STUDY QUESTIONS –
1. In the SEO thread, rewrite the stretch from "macrumors newbie" through "not very usable.", putting "site header" in place of "logo".
2. Summarize the SEO thread in three sentences.

SELECTED PASSAGE –
The website needs to be divided in two sections. It is one single company with one area that gives consulting services and the other area develops software, related with he consulting services they give.

But they want to keep them separate like this:

DOMAIN: http://www.domain.com. From here there are two links:

- One to http://www.domain.com/consulting/
- Another to http://www.domain.com/software/

They want to be able to change from the Consulting side to the Software side, but not to be able to return to the root (http://www.domain.com).

How will this affect the SEO of the website? (not having links back to the root)

I've seen that http://www.flexerasoftware.com does something similar, but they are an established company already which might not be that affected from this.

Thanks for any help.:)
 

HoustonN

macrumors newbie
Jan 19, 2015
3
0
It's best if you navigate to the home page from every sub page.

One way to do it is have the logo link back to the home page. Or you can have breadcrumbs. Google checks for usability, so if the user has to keep hitting back button, it's not very usable.
 

iUserz

macrumors member
Aug 14, 2006
49
0
It will actually help you target the two terms by having them in the URL. So for example if somebody looks for "company name + consulting" or "company service + consulting" you'll be more likely to show up. Descriptive URLs are a good SEO practice.

You will have more pages to build links towards though (both consulting and software) and it might take a bit of time for the new pages to move up the results.

You might also lose ranking on the homepage, assuming you remove content and people stop linking to it.
 

HarryPot

macrumors 65816
Original poster
Sep 5, 2009
1,078
536
It will actually help you target the two terms by having them in the URL. So for example if somebody looks for "company name + consulting" or "company service + consulting" you'll be more likely to show up. Descriptive URLs are a good SEO practice.

You will have more pages to build links towards though (both consulting and software) and it might take a bit of time for the new pages to move up the results.

You might also lose ranking on the homepage, assuming you remove content and people stop linking to it.

It's been working decently so far.

I guess I need more time to really judge the results. Some of the other pages I've kept up with the ongoing process of promoting them took around 1 year to reach the first page in Google.

As for the homepage, yes, nowhere to be seen in Google, but the other two sub-pages have been doing well.
 

Moshu

macrumors member
May 3, 2012
74
90
From the SEO point of view, it would be better for the overall website to have links which point back to the root from both "areas". Breadcrumbs + data mark-up from data-vocabulary.org should be implemented on every page.

Also from the SEO point of view and considering your customer requests, I would personally separate the two areas by using sub-domains, thus signaling the search engines that it's about separate areas:
http://consulting.domain.com
http://software.domain.com

I could keep going on, but I don't know the specific of your customer requests and why he wants them separated etc.

GIVEN INFORMATION –
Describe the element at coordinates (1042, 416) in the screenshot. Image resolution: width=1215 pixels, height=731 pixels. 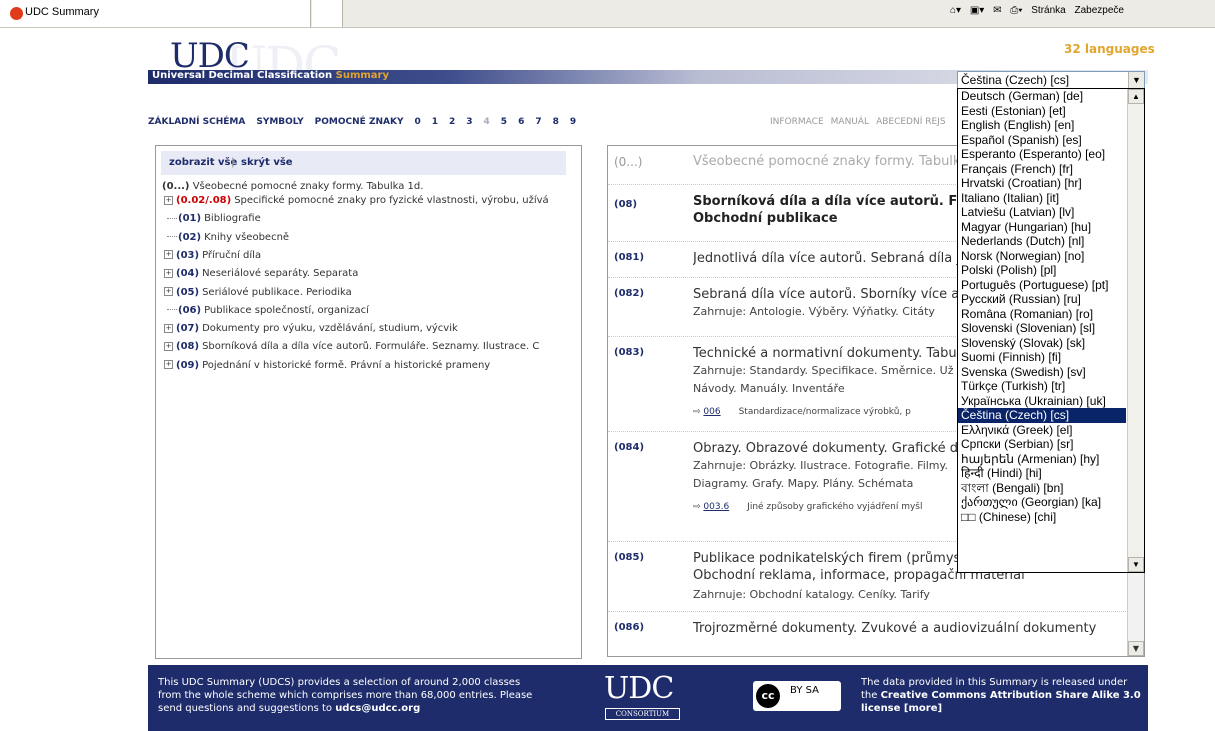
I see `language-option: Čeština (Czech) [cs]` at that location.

SOLUTION SET –
1.
macrumors newbie
Jan 19, 2015
3
0
It's best if you navigate to the home page from every sub page.

One way to do it is have the site header link back to the home page. Or you can have breadcrumbs. Google checks for usability, so if the user has to keep hitting back button, it's not very usable.

2. A company wants its website split into a consulting section and a software section, with links between the two but no way back to the root, and asks how missing links to the root would affect SEO. Replies advise letting users reach the home page from every sub page, for example through the logo or breadcrumbs, and note that descriptive URLs help with search terms, though the homepage might lose ranking. The original poster reports that the two sub-pages have been doing well while the homepage cannot be found in Google, and another reply suggests using sub-domains to signal that the areas are separate.